#### [What is expected]
From the listing below, set down exactly the lines between the one holding "Screenshot is 1296x2576." and the one holding "Alle akzeptieren", inclusive. No other line is wanted.

#### [Supplied material]
========
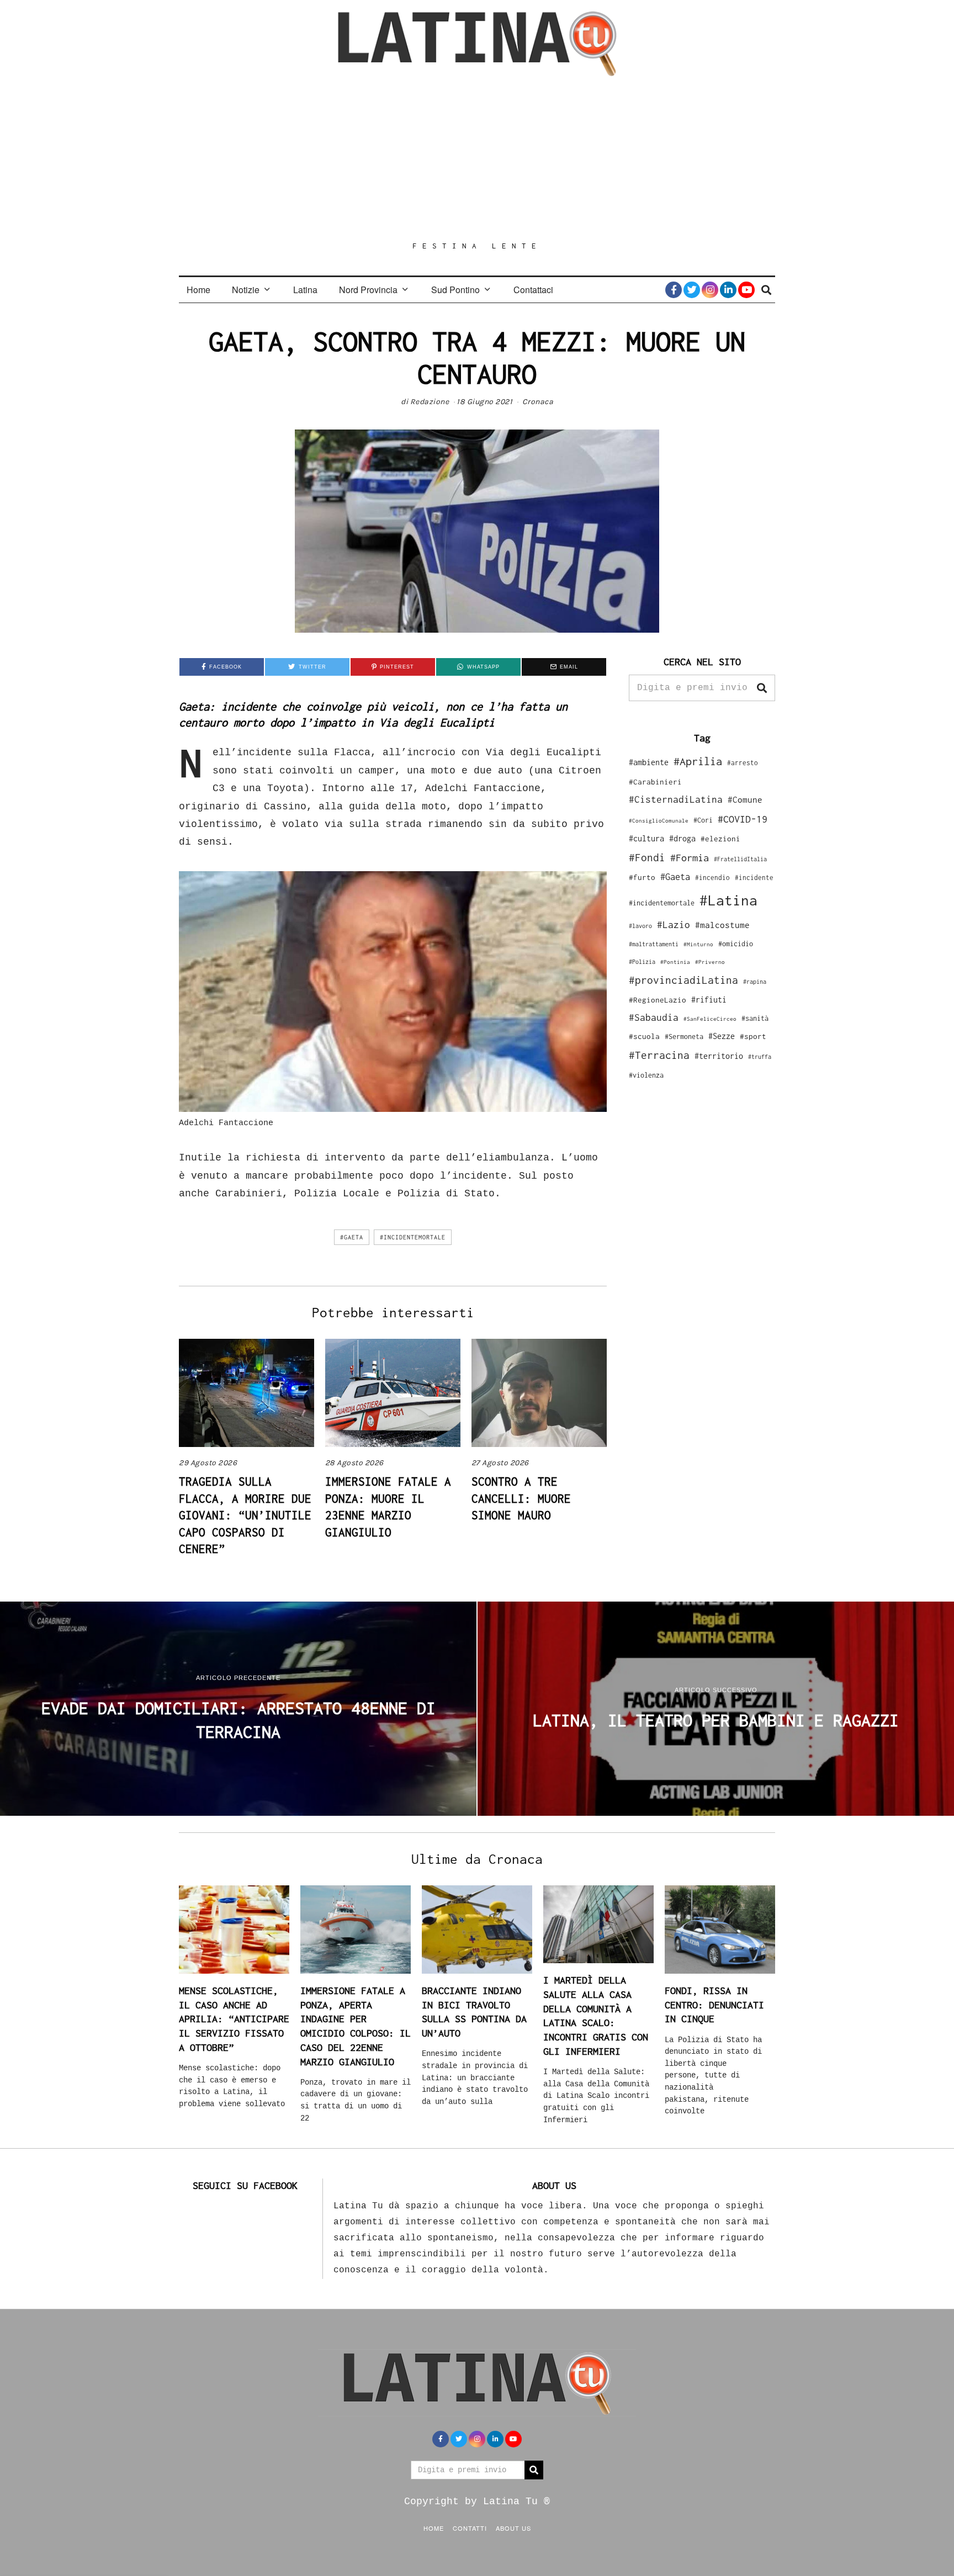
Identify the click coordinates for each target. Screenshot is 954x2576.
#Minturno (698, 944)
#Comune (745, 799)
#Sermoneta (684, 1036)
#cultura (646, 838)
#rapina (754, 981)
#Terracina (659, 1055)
========
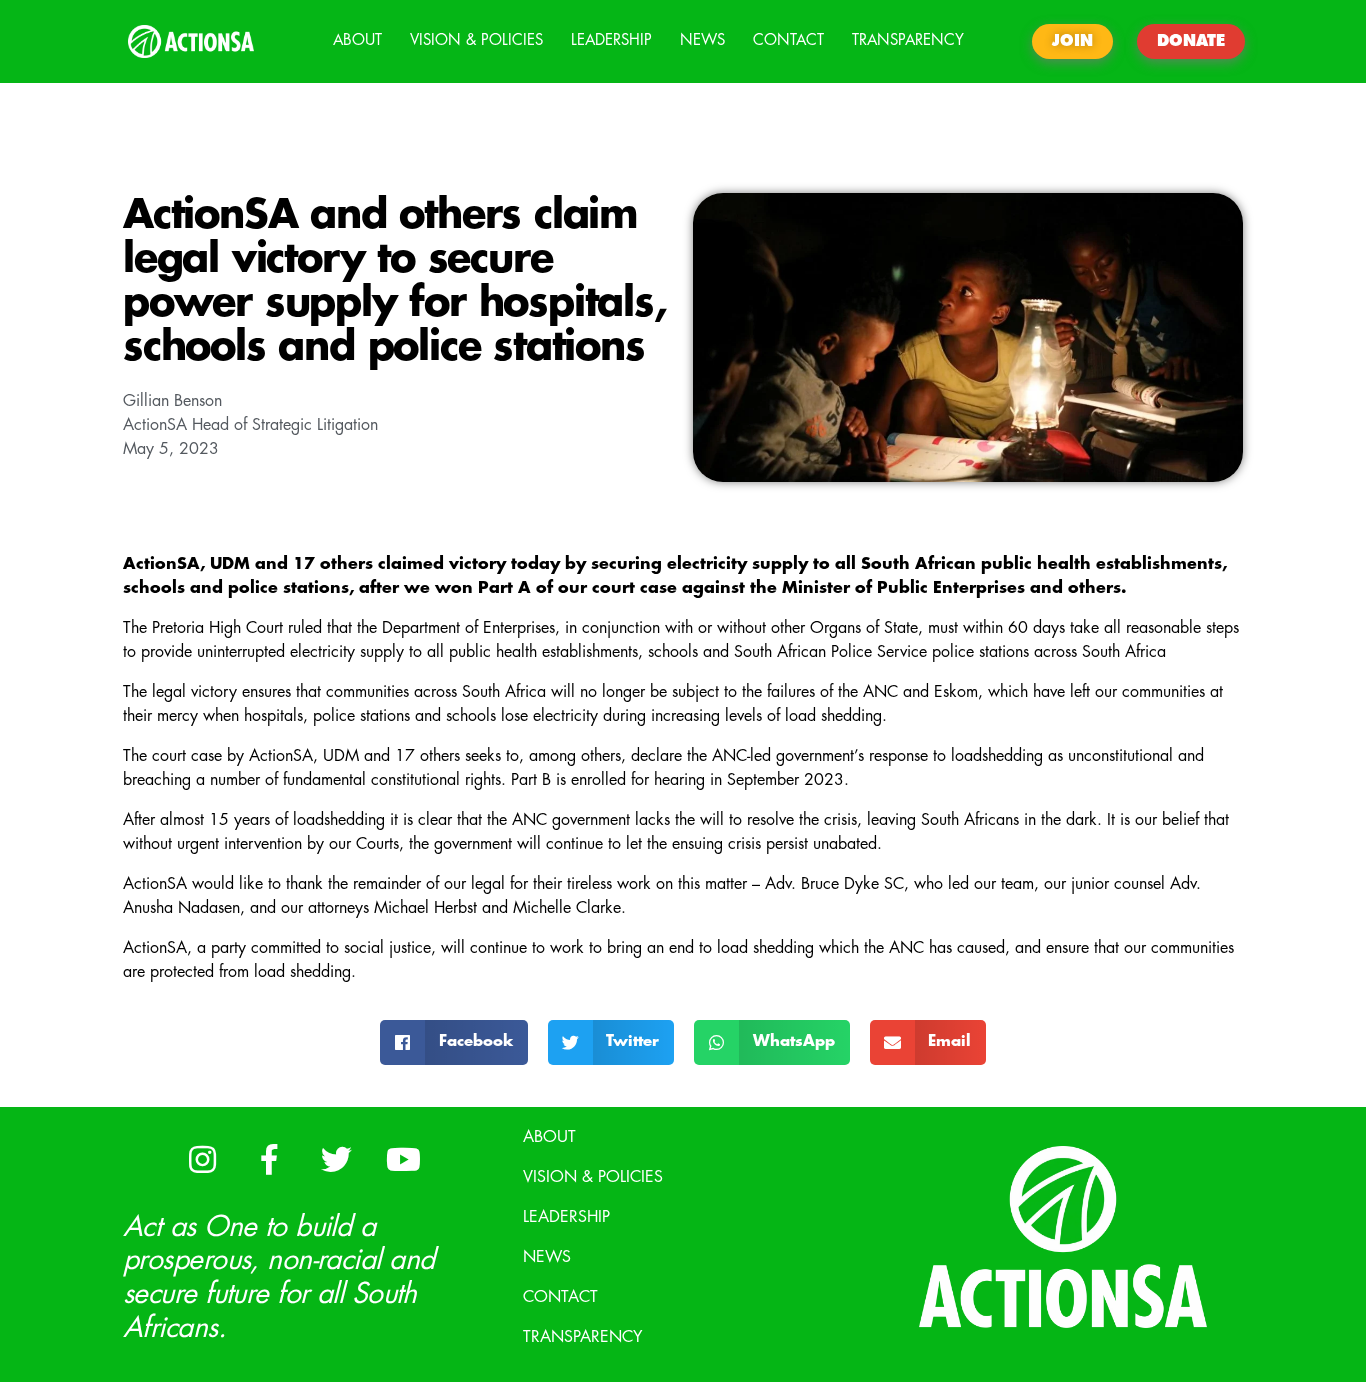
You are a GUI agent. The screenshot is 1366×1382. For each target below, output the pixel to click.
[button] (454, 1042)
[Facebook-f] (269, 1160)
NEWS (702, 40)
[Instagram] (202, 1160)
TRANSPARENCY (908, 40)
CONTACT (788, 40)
========
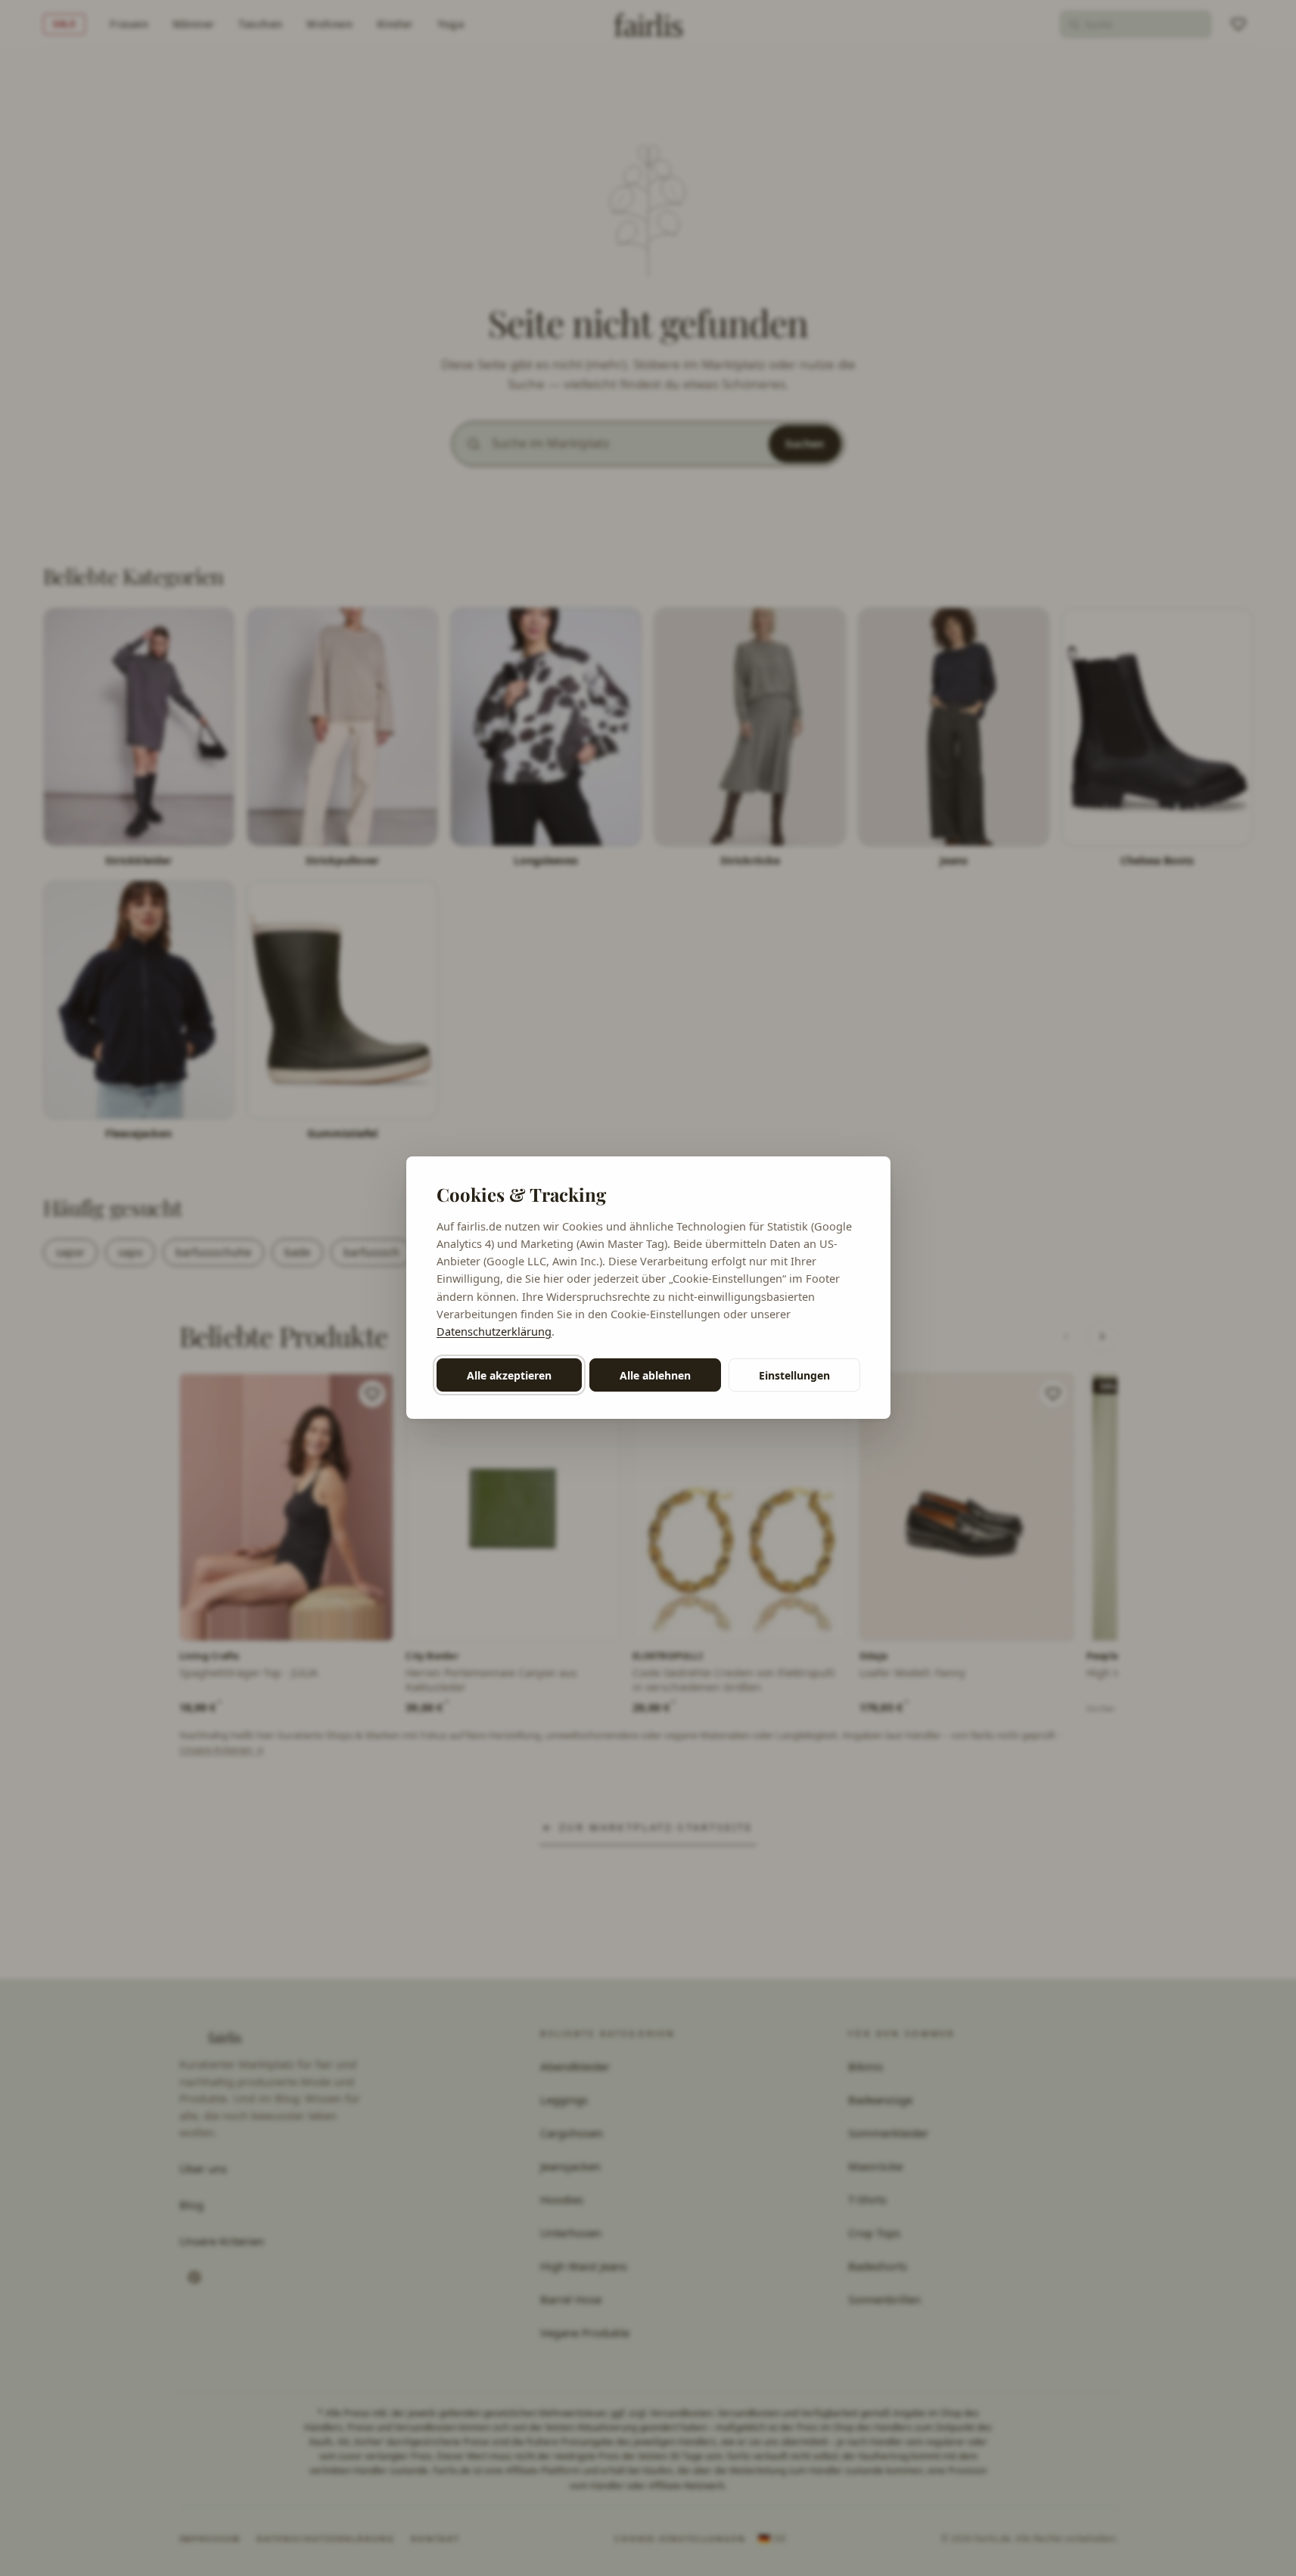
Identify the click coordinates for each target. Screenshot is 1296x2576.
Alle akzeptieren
========
#### [Response to this exercise]
Identify the click coordinates for each target. Screenshot is 1296x2576.
Alle akzeptieren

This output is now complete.